# Your goal
Filter the entries below, keeping only lines with "Given".

# Available data
☆ ☆ ☆

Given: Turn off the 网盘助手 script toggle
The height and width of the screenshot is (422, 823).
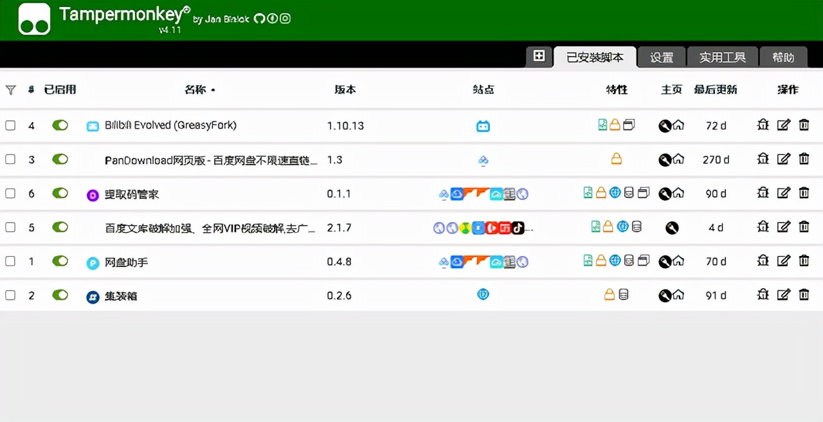Looking at the screenshot, I should (60, 261).
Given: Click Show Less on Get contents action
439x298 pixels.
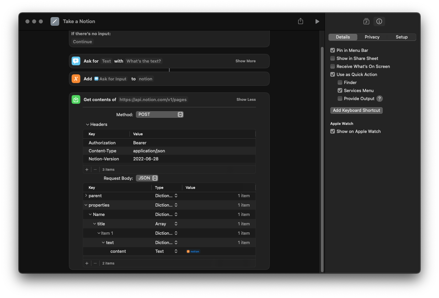Looking at the screenshot, I should click(246, 99).
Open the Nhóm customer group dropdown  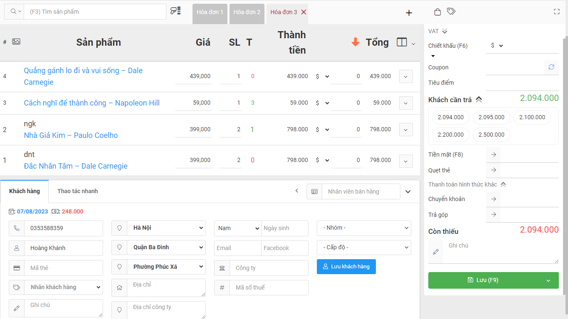364,228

☆ ☆ ☆

# Expected answer
Given: Turn off the 网盘助手 script toggle
Given: Click Show Less on Get contents action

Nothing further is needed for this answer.